ДНК бактериофага, прошедшего полный цикл развития в новом хозяине, под действием метилаз модифицируется таким же образом, как и ДНК клетки-хозяина. Она метилируется и приобретает свойства, защищающие ее от воздействия рестрикционных ферментов данного штамма бактерий. В настоящее время все известные рестриктазы в зависимости от потребностей в кофакторах и характеру расщепления нуклеотидных последовательностей ДНК разделяют на 3 типа: I, II и III.
Рестриктазы I типа являются сложными белками с тремя различными типами субъединиц (эндонуклеаза, метилаза, фермент узнавания). Для действия этих ферментов требуются в качестве кофакторов АТФ, S-аденозинмонофосфат и ионы Mg2+. Расщепление ДНК совмещено с гидролизом АТФ. Рестриктазы I типа узнают сайт рестрикции, но расщепляют последовательность ДНК на произвольном расстоянии от сайта узнавания (от нескольких десятков до нескольких тысяч п.о.). В результате образуются самые разнообразные фрагменты ДНК, или рестрикты. Такие рестриктазы невозможно использовать для решения генно-инженерных задач.
Системы рестрикции и модификации II типа представлены двумя отдельными белками (рестрикционная эндонуклеаза, модификационная метилаза).
Рестриктазы II типа – относительно просто организованные белки, состоящие из двух субъединиц одного типа со сравнительно небольшой молекулярной массой. Для специфического действия этих ферментов нужны только ионы Mg2+. Рестриктазы II типа характеризуются тем, что у них сайты узнавания и места рестрикции совпадают.

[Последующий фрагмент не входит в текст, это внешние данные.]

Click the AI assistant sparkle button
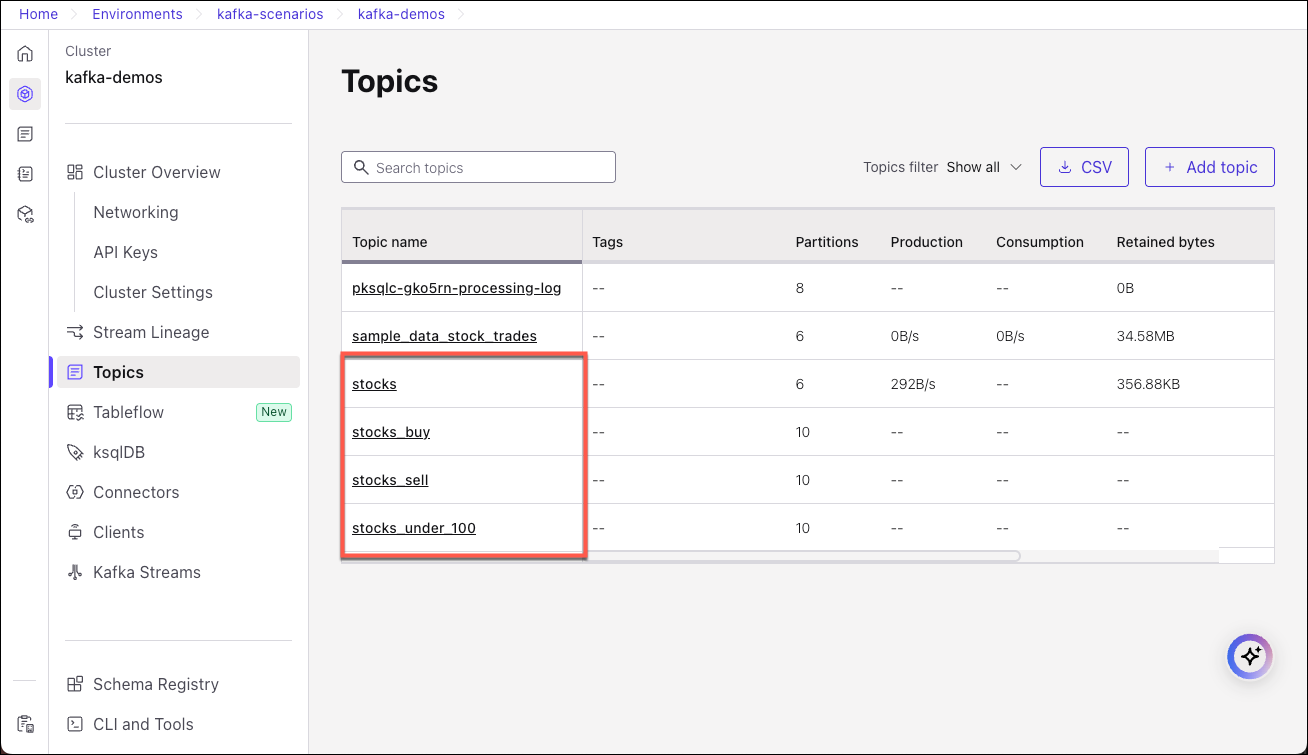This screenshot has width=1308, height=755. [x=1249, y=657]
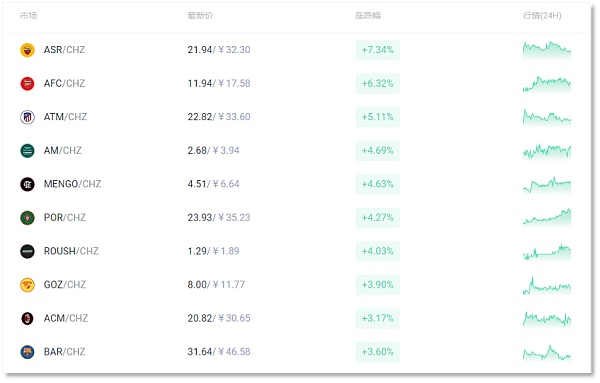Click the GOZ token yellow icon
600x383 pixels.
tap(27, 285)
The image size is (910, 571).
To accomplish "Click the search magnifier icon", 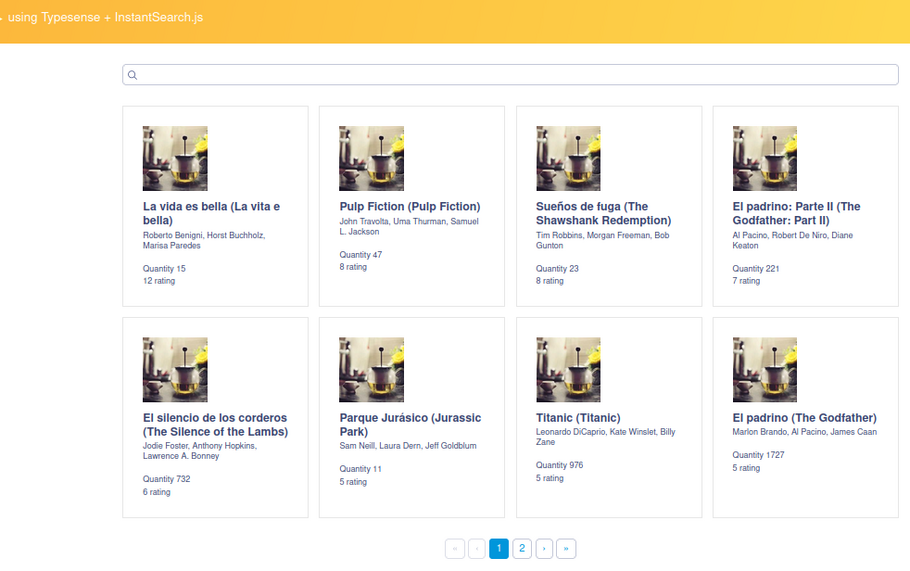I will 132,75.
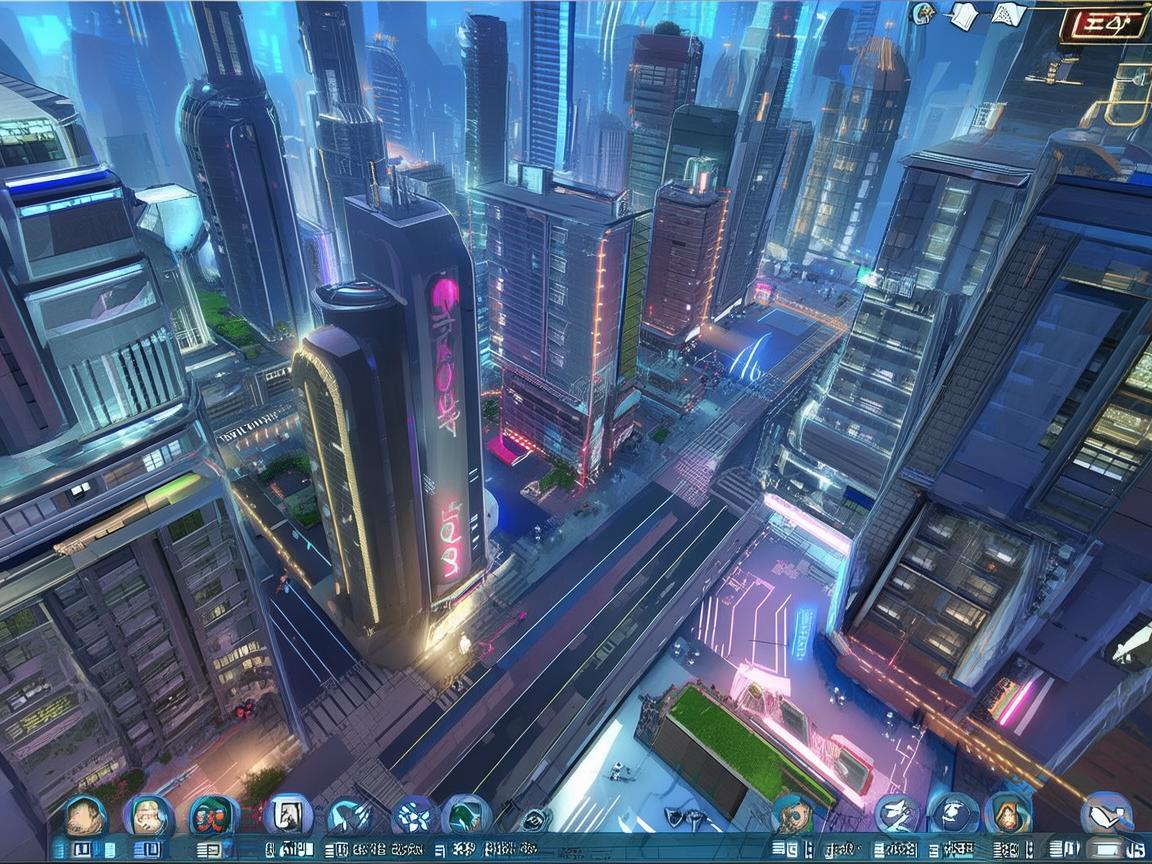Screen dimensions: 1152x864
Task: Select the blue-hooded character portrait at bottom
Action: (793, 814)
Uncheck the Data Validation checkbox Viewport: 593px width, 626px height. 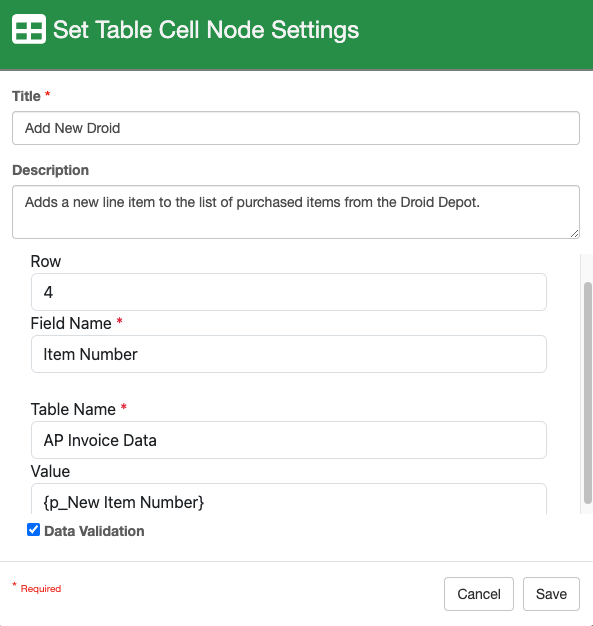(x=34, y=530)
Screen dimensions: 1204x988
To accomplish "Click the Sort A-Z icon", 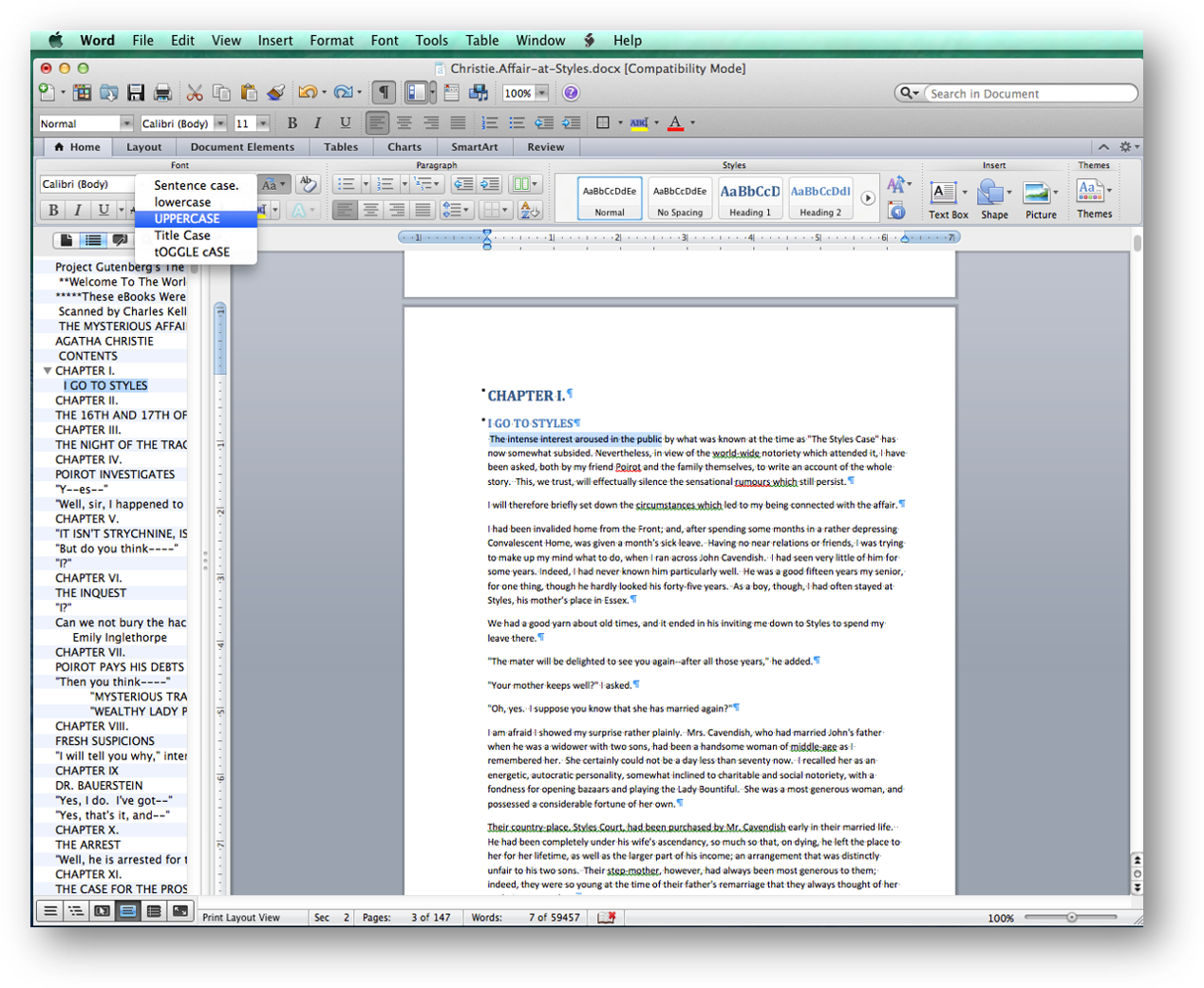I will 530,211.
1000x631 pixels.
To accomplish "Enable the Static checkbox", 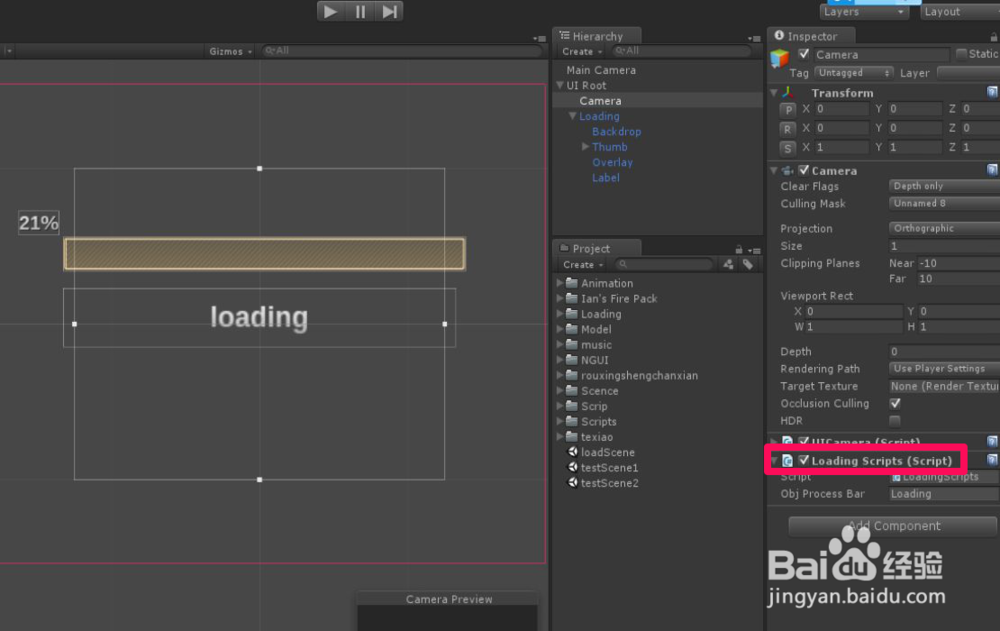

Рестриктазы III типа имеют некоторое сходство с рестриктазами I типа. Фермент состоит из двух различных субъединиц (эндонуклеаза, метилаза) и поэтому бифункционален, т.е. обладает как рестриктазной, так и метилазной активностью. Для проявления эндонуклеазной активности требуются только АТФ и ионы Mg2+. Расщепление ДНК не сопровождается гидролизом АТФ. Рестриктазы III типа гидролизуют ДНК на расстоянии 20–39 нуклеотидных пар от сайтов узнавания и поэтому также довольно редко используются для практических целей.